G7 climate and environment ministers are urging the implementation of mandatory climate-related financial disclosures as a necessary step to accelerate sustainable finance and help achieve global climate goals, according to the communique released by the ministers following the G7 Ministers’ Meeting on Climate, Energy and Environment in Sapporo, Japan this weekend.
The meeting brought together energy and climate officials from Canada, the EU, France, Germany, Italy, Japan, the UK, and the US to discuss climate, energy and environmental issues, including commitments and initiatives targeting the achievement of environmental global sustainability goals such as accelerating the clean energy transition to net-zero greenhouse gas (GHG) emissions by 2050, and halting and reversing biodiversity loss by 2030.
The communique also included new commitments to significantly increase the deployment of renewable energy capacity this decade and eliminate plastic pollution by 2040. Negotiators succeeded in including a commitment to accelerate the phase-out of unabated fossil fuels, initially opposed by Japan, which relied on fossil fuels for 75% of its energy mix as of 2020.
The call for mandatory climate disclosure comes as several major economies are in various stages of implementing sustainability reporting regimes, such as the EU’s Corporate Sustainable Reporting Directive (CSRD), set to take effect from the beginning of 2024, and the U.S. SEC’s highly anticipated climate disclosure rules, expected to be released shortly. The momentum towards climate reporting may see a step-change forward with the upcoming release of the IFRS Foundation’s International Sustainability Standards Board’s (ISSB) sustainability-related and climate-related disclosure standards, which will be effective as of 2024.
In the communique, the G7 ministers highlighted “the importance of the work of the International Sustainability Standards Board (ISSB) to develop a practical, flexible and interoperable global baseline building on the Task Force on Climate-Related Financial Disclosures (TCFD) framework,” and called for mandatory climate reporting in jurisdictions beyond the G7. The communique said:
“We urge the implementation of mandatory climate-related financial disclosures that provide consistent and decision-useful information for market participants and call for more partners beyond the G7 to join in this effort.”
Following last year’s summit’s commitment to achieve a “predominantly decarbonized power sector by 2035,” the Sapporo summit’s communique included a pledge to “drastically increase electricity generated by renewable energies.” In addition to committing to accelerate a broad range of renewable energy sources, the ministers set collective goals to increase offshore wind capacity by 150 GW and to increase solar PV to more than 1 TW by 2030.

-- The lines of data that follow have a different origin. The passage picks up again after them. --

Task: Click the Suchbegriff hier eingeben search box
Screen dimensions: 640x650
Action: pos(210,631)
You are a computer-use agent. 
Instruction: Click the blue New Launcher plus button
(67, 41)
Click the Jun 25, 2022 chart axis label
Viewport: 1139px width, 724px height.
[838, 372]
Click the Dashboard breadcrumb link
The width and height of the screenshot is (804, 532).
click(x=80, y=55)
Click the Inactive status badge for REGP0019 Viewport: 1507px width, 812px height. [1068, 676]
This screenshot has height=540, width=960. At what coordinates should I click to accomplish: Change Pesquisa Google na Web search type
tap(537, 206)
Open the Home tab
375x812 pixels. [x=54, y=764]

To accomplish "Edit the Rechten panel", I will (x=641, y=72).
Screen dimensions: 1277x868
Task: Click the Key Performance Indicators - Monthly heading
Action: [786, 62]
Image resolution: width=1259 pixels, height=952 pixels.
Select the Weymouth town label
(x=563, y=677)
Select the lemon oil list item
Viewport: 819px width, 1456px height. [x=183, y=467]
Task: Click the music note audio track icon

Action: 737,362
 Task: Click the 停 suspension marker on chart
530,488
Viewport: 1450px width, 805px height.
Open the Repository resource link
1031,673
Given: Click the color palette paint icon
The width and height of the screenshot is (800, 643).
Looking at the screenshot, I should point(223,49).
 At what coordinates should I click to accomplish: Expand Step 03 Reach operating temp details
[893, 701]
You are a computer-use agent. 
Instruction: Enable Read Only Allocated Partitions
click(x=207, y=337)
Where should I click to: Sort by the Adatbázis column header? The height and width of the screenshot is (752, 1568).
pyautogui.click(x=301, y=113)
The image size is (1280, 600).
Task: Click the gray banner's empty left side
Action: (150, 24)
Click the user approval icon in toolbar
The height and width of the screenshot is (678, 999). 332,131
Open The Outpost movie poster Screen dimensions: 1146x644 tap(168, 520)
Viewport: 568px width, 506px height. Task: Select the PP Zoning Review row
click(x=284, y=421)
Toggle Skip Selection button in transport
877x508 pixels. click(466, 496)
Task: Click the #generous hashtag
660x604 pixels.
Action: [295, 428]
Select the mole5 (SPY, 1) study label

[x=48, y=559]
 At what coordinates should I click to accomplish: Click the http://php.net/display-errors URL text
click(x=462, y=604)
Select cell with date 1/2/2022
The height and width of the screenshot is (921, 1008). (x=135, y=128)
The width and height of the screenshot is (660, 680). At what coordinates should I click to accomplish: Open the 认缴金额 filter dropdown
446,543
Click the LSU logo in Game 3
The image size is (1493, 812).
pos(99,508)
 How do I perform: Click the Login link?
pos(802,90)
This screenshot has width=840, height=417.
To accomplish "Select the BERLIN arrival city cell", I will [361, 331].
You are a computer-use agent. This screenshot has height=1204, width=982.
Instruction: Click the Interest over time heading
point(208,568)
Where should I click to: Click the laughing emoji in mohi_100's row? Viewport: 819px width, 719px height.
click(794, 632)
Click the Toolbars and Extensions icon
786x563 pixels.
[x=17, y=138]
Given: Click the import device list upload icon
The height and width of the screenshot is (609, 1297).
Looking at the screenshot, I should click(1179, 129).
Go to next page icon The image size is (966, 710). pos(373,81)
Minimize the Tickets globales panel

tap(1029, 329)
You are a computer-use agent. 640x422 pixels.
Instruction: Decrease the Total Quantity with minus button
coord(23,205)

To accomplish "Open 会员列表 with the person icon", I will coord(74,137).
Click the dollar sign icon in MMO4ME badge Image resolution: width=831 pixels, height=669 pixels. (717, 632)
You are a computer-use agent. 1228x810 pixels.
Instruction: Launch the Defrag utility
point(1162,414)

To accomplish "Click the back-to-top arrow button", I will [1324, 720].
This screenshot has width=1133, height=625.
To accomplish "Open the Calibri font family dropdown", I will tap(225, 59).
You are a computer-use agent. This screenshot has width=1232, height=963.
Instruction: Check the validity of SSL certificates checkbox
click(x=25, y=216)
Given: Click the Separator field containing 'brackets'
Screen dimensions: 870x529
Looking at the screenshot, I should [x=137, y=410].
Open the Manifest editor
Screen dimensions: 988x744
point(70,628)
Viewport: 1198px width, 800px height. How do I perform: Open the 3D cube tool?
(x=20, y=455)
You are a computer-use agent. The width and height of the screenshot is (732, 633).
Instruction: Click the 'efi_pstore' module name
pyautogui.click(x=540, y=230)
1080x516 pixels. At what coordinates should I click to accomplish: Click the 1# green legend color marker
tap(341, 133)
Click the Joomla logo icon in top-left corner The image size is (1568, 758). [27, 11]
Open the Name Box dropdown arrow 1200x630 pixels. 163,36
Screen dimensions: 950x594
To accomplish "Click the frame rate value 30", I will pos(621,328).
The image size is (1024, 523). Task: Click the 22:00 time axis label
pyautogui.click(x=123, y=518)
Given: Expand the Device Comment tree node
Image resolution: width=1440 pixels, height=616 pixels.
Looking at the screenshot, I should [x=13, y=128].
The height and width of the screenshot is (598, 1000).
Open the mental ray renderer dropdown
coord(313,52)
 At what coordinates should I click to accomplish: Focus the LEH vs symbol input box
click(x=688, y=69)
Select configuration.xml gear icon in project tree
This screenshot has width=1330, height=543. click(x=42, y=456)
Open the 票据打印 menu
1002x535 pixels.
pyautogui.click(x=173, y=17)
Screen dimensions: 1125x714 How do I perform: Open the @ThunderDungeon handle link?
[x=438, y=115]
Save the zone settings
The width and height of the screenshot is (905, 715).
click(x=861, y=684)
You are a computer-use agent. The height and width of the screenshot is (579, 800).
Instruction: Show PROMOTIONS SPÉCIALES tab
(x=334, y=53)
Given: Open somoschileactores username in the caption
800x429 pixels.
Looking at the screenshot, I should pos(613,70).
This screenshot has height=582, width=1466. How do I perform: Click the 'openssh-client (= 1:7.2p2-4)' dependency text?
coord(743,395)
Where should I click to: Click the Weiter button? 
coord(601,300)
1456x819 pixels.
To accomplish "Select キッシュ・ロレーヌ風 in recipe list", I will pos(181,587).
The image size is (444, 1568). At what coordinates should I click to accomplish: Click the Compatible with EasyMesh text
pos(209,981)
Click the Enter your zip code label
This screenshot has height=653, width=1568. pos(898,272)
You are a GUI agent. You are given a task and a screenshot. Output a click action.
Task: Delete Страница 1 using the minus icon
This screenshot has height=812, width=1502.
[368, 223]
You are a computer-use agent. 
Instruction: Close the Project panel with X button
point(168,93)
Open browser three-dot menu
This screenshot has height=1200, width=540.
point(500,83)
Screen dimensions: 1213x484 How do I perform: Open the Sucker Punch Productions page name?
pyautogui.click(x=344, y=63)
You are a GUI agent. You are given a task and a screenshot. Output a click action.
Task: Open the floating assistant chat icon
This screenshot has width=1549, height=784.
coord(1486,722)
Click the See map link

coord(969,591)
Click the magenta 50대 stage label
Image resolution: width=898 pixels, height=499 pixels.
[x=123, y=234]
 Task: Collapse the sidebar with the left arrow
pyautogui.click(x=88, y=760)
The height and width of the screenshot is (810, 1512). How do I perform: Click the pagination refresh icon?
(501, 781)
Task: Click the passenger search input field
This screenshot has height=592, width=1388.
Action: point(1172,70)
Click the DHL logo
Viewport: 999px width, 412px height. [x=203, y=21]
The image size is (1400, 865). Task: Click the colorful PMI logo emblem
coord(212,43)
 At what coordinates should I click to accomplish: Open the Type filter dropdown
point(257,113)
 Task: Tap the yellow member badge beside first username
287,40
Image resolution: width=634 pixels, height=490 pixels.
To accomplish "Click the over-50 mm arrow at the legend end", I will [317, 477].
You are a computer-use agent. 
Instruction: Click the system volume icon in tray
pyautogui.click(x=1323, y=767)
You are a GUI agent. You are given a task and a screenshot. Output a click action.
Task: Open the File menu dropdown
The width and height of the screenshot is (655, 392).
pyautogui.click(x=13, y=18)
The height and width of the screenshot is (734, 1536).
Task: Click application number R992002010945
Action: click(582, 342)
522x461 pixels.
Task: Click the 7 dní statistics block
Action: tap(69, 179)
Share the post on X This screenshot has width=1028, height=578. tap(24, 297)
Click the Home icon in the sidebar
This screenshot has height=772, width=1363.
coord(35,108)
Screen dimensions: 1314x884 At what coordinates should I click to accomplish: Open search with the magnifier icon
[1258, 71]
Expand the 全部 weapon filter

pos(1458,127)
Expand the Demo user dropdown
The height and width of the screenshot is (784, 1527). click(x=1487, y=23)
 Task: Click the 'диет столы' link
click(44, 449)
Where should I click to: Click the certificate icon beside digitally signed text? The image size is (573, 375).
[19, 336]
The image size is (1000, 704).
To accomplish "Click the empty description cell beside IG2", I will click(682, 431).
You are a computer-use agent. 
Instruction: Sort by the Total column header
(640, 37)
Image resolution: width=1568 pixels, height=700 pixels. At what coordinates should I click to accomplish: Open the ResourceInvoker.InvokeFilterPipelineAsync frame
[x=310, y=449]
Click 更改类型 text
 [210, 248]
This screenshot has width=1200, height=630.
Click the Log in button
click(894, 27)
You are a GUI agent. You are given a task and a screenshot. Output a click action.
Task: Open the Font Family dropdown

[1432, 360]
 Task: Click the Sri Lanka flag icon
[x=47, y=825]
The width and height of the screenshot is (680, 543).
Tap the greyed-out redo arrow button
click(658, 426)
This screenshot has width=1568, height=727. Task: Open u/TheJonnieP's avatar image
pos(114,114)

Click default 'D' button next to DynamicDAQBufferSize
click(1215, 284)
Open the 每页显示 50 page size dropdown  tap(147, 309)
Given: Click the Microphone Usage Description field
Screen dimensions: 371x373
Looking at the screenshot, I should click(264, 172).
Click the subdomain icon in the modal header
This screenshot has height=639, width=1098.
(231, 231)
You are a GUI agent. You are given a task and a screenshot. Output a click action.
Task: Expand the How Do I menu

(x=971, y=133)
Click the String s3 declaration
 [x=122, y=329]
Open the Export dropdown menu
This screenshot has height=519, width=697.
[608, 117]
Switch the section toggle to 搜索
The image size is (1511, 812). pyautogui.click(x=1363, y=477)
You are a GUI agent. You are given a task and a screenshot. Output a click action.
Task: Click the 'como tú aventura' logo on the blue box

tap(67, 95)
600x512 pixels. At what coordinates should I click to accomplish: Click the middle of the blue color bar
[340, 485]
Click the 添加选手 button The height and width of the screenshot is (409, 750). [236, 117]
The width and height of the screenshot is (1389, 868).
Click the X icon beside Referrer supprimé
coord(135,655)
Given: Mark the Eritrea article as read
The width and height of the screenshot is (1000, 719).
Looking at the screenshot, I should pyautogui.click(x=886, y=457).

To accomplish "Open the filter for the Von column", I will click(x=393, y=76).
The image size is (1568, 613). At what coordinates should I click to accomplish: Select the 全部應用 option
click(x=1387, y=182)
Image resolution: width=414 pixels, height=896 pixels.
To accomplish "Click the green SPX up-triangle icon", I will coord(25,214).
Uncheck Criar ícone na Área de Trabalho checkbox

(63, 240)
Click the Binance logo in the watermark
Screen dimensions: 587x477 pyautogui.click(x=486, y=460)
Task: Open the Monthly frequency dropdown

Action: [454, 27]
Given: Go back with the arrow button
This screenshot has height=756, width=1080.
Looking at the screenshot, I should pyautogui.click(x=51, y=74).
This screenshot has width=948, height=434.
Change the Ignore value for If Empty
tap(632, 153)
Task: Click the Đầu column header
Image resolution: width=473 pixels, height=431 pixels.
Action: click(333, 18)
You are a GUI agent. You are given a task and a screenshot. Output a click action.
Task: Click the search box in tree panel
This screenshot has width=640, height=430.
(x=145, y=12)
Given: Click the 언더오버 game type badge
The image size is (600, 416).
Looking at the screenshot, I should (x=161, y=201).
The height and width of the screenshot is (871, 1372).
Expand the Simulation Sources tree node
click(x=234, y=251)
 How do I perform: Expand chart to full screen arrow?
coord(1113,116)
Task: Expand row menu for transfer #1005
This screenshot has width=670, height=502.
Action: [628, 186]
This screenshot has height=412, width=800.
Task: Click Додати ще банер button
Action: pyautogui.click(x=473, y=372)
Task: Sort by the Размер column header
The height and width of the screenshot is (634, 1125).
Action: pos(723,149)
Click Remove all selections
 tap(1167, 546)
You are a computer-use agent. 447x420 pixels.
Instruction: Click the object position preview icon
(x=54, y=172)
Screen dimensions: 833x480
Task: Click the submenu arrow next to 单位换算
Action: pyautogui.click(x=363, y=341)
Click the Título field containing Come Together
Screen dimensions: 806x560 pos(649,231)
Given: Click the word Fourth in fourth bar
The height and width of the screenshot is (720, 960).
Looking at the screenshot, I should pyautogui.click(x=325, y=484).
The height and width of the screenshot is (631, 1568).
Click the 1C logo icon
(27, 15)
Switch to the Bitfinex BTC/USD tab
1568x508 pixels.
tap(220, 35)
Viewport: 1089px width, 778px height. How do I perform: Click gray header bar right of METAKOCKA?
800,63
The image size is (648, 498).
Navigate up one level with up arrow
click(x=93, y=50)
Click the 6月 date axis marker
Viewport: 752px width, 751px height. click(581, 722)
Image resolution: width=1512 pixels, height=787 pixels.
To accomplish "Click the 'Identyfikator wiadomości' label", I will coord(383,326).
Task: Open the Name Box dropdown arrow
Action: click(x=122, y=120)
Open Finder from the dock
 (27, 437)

While the inclusion of a commitment “to accelerate the phase-out of unabated fossil fuels” in the communique represented a significant energy transition milestone, efforts by some nations, including Canada to introduce a 2030 goal to phase out coal-fired power were not met.
In a statement following the summit, Canada’s Minister of Environment and Climate Change, Steven Guilbeault, said that “For Canada, phasing out coal-fired electricity generation has never been more urgent,” though he praised the G7 ministers’ “commitment to accelerate coal phase out in a manner consistent with 1.5 C scenario.”
In light of the energy security crisis resulting from the Russian invasion of Ukraine, the communique also included a section on natural gas and LNG, stating that “investment in the gas sector can be appropriate to help address potential market shortfalls provoked by the crisis,” in some circumstances “if implemented in a manner consistent with our climate objectives and without creating lock-in effects.”